Word and item position data
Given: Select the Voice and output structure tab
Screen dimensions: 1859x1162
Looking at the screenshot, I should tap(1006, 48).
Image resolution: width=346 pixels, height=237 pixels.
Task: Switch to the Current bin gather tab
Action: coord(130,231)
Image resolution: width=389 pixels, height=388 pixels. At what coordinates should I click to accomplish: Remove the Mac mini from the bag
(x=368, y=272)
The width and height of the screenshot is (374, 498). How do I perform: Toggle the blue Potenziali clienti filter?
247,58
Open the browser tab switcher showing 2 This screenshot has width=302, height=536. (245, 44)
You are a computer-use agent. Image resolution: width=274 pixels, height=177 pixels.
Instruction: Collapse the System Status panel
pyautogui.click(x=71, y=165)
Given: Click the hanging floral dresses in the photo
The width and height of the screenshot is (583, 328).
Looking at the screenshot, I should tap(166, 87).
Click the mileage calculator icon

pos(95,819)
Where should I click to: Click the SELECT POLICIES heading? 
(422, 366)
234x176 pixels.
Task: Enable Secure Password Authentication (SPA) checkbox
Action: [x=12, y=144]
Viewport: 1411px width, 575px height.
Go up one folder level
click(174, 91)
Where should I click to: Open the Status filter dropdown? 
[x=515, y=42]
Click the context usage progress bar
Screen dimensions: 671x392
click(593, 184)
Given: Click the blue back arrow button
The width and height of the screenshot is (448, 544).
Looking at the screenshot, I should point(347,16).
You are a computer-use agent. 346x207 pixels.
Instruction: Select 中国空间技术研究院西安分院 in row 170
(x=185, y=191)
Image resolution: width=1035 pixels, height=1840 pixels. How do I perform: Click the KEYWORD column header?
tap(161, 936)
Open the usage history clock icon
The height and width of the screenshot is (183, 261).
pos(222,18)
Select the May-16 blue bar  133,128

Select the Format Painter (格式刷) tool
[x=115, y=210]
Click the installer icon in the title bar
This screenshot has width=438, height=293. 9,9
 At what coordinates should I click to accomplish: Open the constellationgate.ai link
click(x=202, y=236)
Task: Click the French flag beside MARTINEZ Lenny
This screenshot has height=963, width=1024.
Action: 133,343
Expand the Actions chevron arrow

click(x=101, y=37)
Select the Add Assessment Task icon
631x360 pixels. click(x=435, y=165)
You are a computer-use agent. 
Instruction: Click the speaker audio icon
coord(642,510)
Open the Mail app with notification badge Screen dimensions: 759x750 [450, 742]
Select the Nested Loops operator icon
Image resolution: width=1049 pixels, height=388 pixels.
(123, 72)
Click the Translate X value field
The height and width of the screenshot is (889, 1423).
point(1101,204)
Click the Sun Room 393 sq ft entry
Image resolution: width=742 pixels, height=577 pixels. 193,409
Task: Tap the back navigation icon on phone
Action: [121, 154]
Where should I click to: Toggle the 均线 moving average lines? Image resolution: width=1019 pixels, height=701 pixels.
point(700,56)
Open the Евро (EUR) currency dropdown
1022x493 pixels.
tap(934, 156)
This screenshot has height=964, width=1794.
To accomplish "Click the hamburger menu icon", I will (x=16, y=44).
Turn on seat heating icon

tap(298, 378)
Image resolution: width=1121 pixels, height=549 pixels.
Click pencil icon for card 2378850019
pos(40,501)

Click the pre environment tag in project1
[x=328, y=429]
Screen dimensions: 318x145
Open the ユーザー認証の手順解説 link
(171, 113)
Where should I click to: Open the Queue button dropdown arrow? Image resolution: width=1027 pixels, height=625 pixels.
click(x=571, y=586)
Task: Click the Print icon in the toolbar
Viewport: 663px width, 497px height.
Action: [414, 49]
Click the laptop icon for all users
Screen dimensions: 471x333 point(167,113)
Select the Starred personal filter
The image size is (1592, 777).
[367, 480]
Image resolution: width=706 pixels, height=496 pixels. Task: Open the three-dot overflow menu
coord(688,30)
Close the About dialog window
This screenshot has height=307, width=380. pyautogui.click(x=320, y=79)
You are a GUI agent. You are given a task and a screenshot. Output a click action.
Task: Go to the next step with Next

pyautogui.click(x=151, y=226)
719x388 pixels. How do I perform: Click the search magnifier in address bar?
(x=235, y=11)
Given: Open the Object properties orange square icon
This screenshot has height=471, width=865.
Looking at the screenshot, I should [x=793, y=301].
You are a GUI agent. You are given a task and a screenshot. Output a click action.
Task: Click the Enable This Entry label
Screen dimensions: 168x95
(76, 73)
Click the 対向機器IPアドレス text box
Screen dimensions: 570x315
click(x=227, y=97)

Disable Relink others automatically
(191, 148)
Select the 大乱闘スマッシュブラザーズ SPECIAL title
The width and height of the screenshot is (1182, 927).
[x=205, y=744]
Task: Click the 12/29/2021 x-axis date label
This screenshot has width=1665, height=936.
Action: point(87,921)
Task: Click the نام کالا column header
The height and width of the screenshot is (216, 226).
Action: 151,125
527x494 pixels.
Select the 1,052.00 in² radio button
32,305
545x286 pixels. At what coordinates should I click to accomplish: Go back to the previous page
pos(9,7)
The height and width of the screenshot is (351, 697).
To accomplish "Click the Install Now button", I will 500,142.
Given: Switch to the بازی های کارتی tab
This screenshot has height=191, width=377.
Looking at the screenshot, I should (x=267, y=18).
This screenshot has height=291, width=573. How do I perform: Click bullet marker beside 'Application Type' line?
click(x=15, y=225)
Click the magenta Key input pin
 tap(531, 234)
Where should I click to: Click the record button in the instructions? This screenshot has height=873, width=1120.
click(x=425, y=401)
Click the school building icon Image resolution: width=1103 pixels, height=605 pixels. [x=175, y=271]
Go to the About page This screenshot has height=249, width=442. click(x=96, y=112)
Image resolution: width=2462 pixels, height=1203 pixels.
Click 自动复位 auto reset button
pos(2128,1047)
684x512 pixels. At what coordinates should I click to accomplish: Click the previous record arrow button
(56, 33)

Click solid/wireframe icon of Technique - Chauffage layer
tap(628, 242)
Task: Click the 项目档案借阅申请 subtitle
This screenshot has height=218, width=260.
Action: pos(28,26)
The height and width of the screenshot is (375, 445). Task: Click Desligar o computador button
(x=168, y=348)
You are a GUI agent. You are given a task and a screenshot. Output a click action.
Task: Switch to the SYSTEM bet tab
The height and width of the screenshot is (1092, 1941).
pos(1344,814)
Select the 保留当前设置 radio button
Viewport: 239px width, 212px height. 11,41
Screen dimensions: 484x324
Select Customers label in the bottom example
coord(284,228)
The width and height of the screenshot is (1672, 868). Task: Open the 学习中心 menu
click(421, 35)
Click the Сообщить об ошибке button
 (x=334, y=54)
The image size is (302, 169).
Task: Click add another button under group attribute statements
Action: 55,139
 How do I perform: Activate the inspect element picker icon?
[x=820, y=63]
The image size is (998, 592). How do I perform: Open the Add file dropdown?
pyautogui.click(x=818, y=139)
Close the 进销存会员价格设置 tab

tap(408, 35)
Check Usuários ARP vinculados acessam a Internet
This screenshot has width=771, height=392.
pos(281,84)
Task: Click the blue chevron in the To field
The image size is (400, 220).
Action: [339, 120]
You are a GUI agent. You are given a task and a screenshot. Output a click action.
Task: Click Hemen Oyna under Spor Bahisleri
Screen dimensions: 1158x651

AIM
Reproduce every line of the records above, keeping each character as it appears.

TASK RESPONSE
Given: Select the Voice and output structure tab
Screen dimensions: 1859x1162
Looking at the screenshot, I should tap(1006, 48).
Image resolution: width=346 pixels, height=237 pixels.
Task: Switch to the Current bin gather tab
Action: coord(130,231)
Image resolution: width=389 pixels, height=388 pixels. At what coordinates should I click to accomplish: Remove the Mac mini from the bag
(x=368, y=272)
The width and height of the screenshot is (374, 498). How do I perform: Toggle the blue Potenziali clienti filter?
247,58
Open the browser tab switcher showing 2 This screenshot has width=302, height=536. (245, 44)
You are a computer-use agent. Image resolution: width=274 pixels, height=177 pixels.
Instruction: Collapse the System Status panel
pyautogui.click(x=71, y=165)
Given: Click the hanging floral dresses in the photo
The width and height of the screenshot is (583, 328).
Looking at the screenshot, I should tap(166, 87).
Click the mileage calculator icon

pos(95,819)
Where should I click to: Click the SELECT POLICIES heading? 
(422, 366)
234x176 pixels.
Task: Enable Secure Password Authentication (SPA) checkbox
Action: [x=12, y=144]
Viewport: 1411px width, 575px height.
Go up one folder level
click(174, 91)
Where should I click to: Open the Status filter dropdown? 
[x=515, y=42]
Click the context usage progress bar
Screen dimensions: 671x392
click(593, 184)
Given: Click the blue back arrow button
The width and height of the screenshot is (448, 544).
Looking at the screenshot, I should point(347,16).
You are a computer-use agent. 346x207 pixels.
Instruction: Select 中国空间技术研究院西安分院 in row 170
(x=185, y=191)
Image resolution: width=1035 pixels, height=1840 pixels. How do I perform: Click the KEYWORD column header?
tap(161, 936)
Open the usage history clock icon
The height and width of the screenshot is (183, 261).
pos(222,18)
Select the May-16 blue bar  133,128

Select the Format Painter (格式刷) tool
[x=115, y=210]
Click the installer icon in the title bar
This screenshot has width=438, height=293. 9,9
 At what coordinates should I click to accomplish: Open the constellationgate.ai link
click(x=202, y=236)
Task: Click the French flag beside MARTINEZ Lenny
This screenshot has height=963, width=1024.
Action: 133,343
Expand the Actions chevron arrow

click(x=101, y=37)
Select the Add Assessment Task icon
631x360 pixels. click(x=435, y=165)
You are a computer-use agent. 
Instruction: Click the speaker audio icon
coord(642,510)
Open the Mail app with notification badge Screen dimensions: 759x750 [450, 742]
Select the Nested Loops operator icon
Image resolution: width=1049 pixels, height=388 pixels.
(123, 72)
Click the Translate X value field
The height and width of the screenshot is (889, 1423).
point(1101,204)
Click the Sun Room 393 sq ft entry
Image resolution: width=742 pixels, height=577 pixels. 193,409
Task: Tap the back navigation icon on phone
Action: [121, 154]
Where should I click to: Toggle the 均线 moving average lines? Image resolution: width=1019 pixels, height=701 pixels.
point(700,56)
Open the Евро (EUR) currency dropdown
1022x493 pixels.
tap(934, 156)
This screenshot has height=964, width=1794.
To accomplish "Click the hamburger menu icon", I will (x=16, y=44).
Turn on seat heating icon

tap(298, 378)
Image resolution: width=1121 pixels, height=549 pixels.
Click pencil icon for card 2378850019
pos(40,501)

Click the pre environment tag in project1
[x=328, y=429]
Screen dimensions: 318x145
Open the ユーザー認証の手順解説 link
(171, 113)
Where should I click to: Open the Queue button dropdown arrow? Image resolution: width=1027 pixels, height=625 pixels.
click(x=571, y=586)
Task: Click the Print icon in the toolbar
Viewport: 663px width, 497px height.
Action: [414, 49]
Click the laptop icon for all users
Screen dimensions: 471x333 point(167,113)
Select the Starred personal filter
The image size is (1592, 777).
[367, 480]
Image resolution: width=706 pixels, height=496 pixels. Task: Open the three-dot overflow menu
coord(688,30)
Close the About dialog window
This screenshot has height=307, width=380. pyautogui.click(x=320, y=79)
You are a GUI agent. You are given a task and a screenshot. Output a click action.
Task: Go to the next step with Next

pyautogui.click(x=151, y=226)
719x388 pixels. How do I perform: Click the search magnifier in address bar?
(x=235, y=11)
Given: Open the Object properties orange square icon
This screenshot has height=471, width=865.
Looking at the screenshot, I should [x=793, y=301].
You are a GUI agent. You are given a task and a screenshot. Output a click action.
Task: Click the Enable This Entry label
Screen dimensions: 168x95
(76, 73)
Click the 対向機器IPアドレス text box
Screen dimensions: 570x315
click(x=227, y=97)

Disable Relink others automatically
(191, 148)
Select the 大乱闘スマッシュブラザーズ SPECIAL title
The width and height of the screenshot is (1182, 927).
[x=205, y=744]
Task: Click the 12/29/2021 x-axis date label
This screenshot has width=1665, height=936.
Action: point(87,921)
Task: Click the نام کالا column header
The height and width of the screenshot is (216, 226).
Action: 151,125
527x494 pixels.
Select the 1,052.00 in² radio button
32,305
545x286 pixels. At what coordinates should I click to accomplish: Go back to the previous page
pos(9,7)
The height and width of the screenshot is (351, 697).
To accomplish "Click the Install Now button", I will 500,142.
Given: Switch to the بازی های کارتی tab
This screenshot has height=191, width=377.
Looking at the screenshot, I should (x=267, y=18).
This screenshot has height=291, width=573. How do I perform: Click bullet marker beside 'Application Type' line?
click(x=15, y=225)
Click the magenta Key input pin
 tap(531, 234)
Where should I click to: Click the record button in the instructions? This screenshot has height=873, width=1120.
click(x=425, y=401)
Click the school building icon Image resolution: width=1103 pixels, height=605 pixels. [x=175, y=271]
Go to the About page This screenshot has height=249, width=442. click(x=96, y=112)
Image resolution: width=2462 pixels, height=1203 pixels.
Click 自动复位 auto reset button
pos(2128,1047)
684x512 pixels. At what coordinates should I click to accomplish: Click the previous record arrow button
(56, 33)

Click solid/wireframe icon of Technique - Chauffage layer
tap(628, 242)
Task: Click the 项目档案借阅申请 subtitle
This screenshot has height=218, width=260.
Action: pos(28,26)
The height and width of the screenshot is (375, 445). Task: Click Desligar o computador button
(x=168, y=348)
You are a GUI agent. You are given a task and a screenshot. Output a click action.
Task: Switch to the SYSTEM bet tab
The height and width of the screenshot is (1092, 1941).
pos(1344,814)
Select the 保留当前设置 radio button
Viewport: 239px width, 212px height. 11,41
Screen dimensions: 484x324
Select Customers label in the bottom example
coord(284,228)
The width and height of the screenshot is (1672, 868). Task: Open the 学习中心 menu
click(421, 35)
Click the Сообщить об ошибке button
 (x=334, y=54)
The image size is (302, 169).
Task: Click add another button under group attribute statements
Action: 55,139
 How do I perform: Activate the inspect element picker icon?
[x=820, y=63]
The image size is (998, 592). How do I perform: Open the Add file dropdown?
pyautogui.click(x=818, y=139)
Close the 进销存会员价格设置 tab

tap(408, 35)
Check Usuários ARP vinculados acessam a Internet
This screenshot has width=771, height=392.
pos(281,84)
Task: Click the blue chevron in the To field
The image size is (400, 220).
Action: [339, 120]
You are a GUI agent. You are given a task and a screenshot. Output a click action.
Task: Click Hemen Oyna under Spor Bahisleri
Screen dimensions: 1158x651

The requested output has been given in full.